Postulated its credentials, you'd have expected "Progeny" to be at least a youngster sci-fi first-rate. It was directed by Brian Yuzna ("Re-Animator"), co-written by Stuart Gordon ("From Beyond"), and stars Arnold Vosloo ("Dark Man 2 & 3"), Jillian McWhirter ("Last Control Standing"), Brad Dourif ("One Flew Over the Cuckoo's Nest"), Lindsay Crouse ("The Arrival"), and Wilford Brimley ("The Thing"). Instead, the film barely rises above the on of most made-for-TV eatables and up front it's halfway in all respects descends irreversibly into standard dread-movie clichés. It appears to oblige bypassed theaters and gone straight to video.
If you memorialize "Communion" with Christopher Walken, you'll be on familiar clay with "Progeny." The superficial hypothesis concerns alien abduction and, in the case of "Progeny," alien insemination. It's a tempting object: What if space aliens impregnated a human woman? What tantalizing stage show would result? Unfortunately, we under no circumstances push to hit upon out, as the film loses control long before anything sound is allowed to develop.
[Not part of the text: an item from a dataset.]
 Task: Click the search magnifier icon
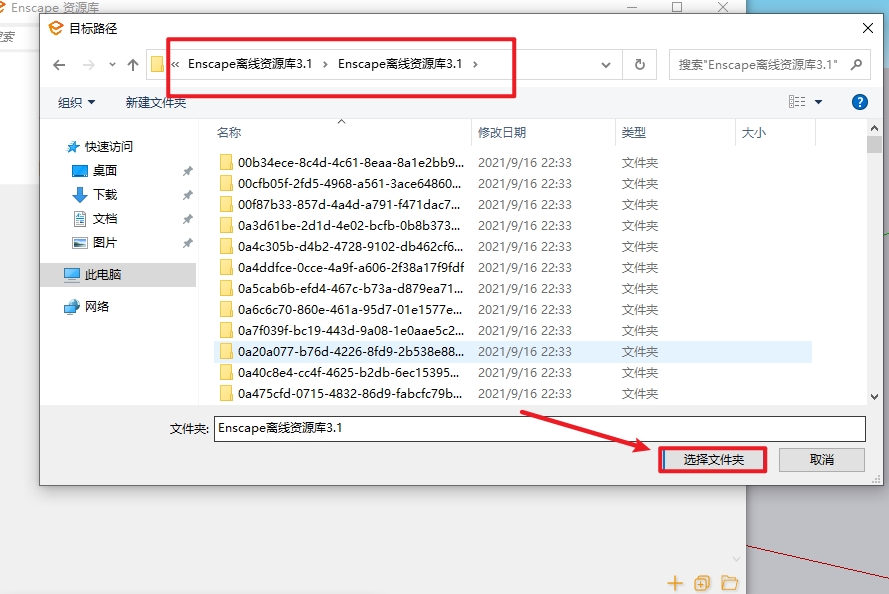857,65
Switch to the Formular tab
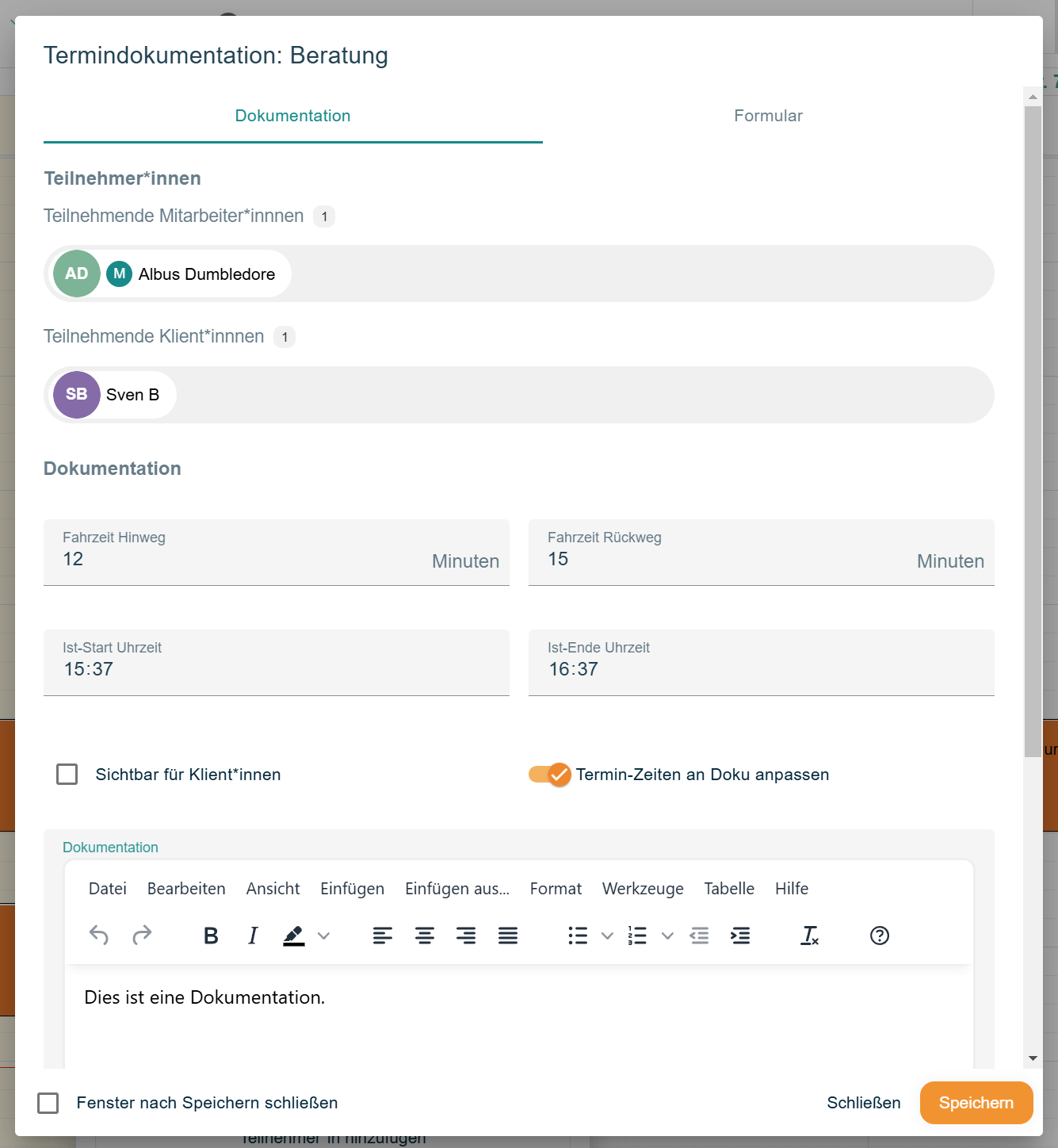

After what they think is a short period of lovemaking one evening, a doctor (Vosloo) and his wife (McWhirter) note that two hours demand gone by unaccounted conducive to. OK, time flies when you're having fun, but they solve two full hours is out of the question. However, neither of them thinks much more about it. At least not until she discovers she's pregnant, and they affect that she conceived the darned night of the missing hours. This clue is doubly disturbing to the save because his sperm count is intent to zero, meaning they would have had a one-in-a-million chance for success. So far, so salutary, as the anxiousness begins to mount.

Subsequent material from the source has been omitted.